The UK is moving into a crucial phase of negotiations with the EU about the further implementation of the Northern Ireland protocol. On Tuesday the government’s negotiator, Lord Frost, will present in Lisbon a new proposed legal text of the protocol, which is expected to remove the role of the Europe Court of Justice in the case of disputes. Changes to the protocol have been demanded by the four unionist parties in Northern Ireland.
However, from a European perspective this is unlikely to be acceptable. The Irish minister for foreign affairs, Simon Coveney, has made it clear that while the EU is working to resolve the practical issues within the framework of the protocol, it will not be prepared to rewrite the terms of a deal that both sides had signed.
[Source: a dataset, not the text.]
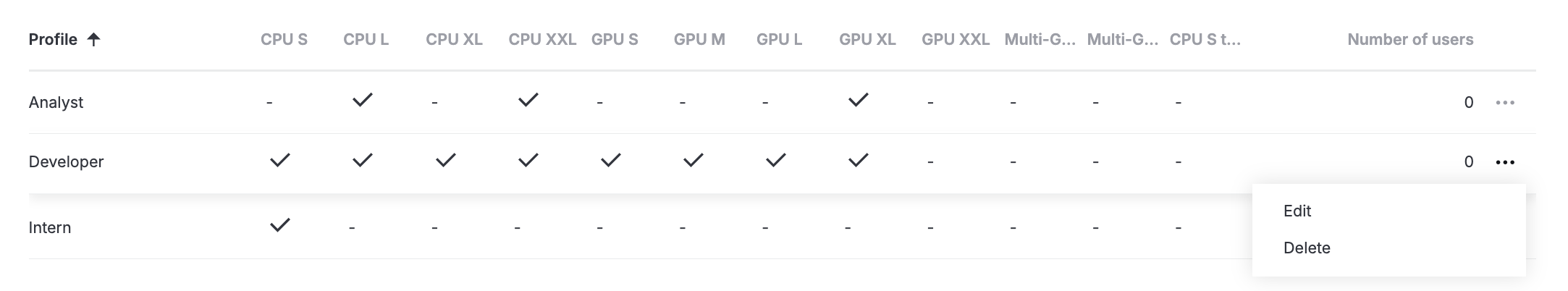Select the Intern profile row name
This screenshot has width=1568, height=291.
click(49, 227)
It was always going to be difficult to make the status of Northern Ireland – part of the EU customs area but also part of the UK – work in practical terms, quite aside from the drafting of the protocol. But it has become doubly difficult because of lack of trust between the two sides. It is the nature of all EU negotiations that they should be fraught. Most recently there was a hot debate over the EU’s emergency post-Covid recovery fund and in the past few days over Poland’s legal challenge over the supremacy of European law. So we should not be too surprised by current tensions between the UK and EU over Northern Ireland. With goodwill it should be possible to reach agreement. Sadly the fact that this problem should be fixable does not mean it will be fixed.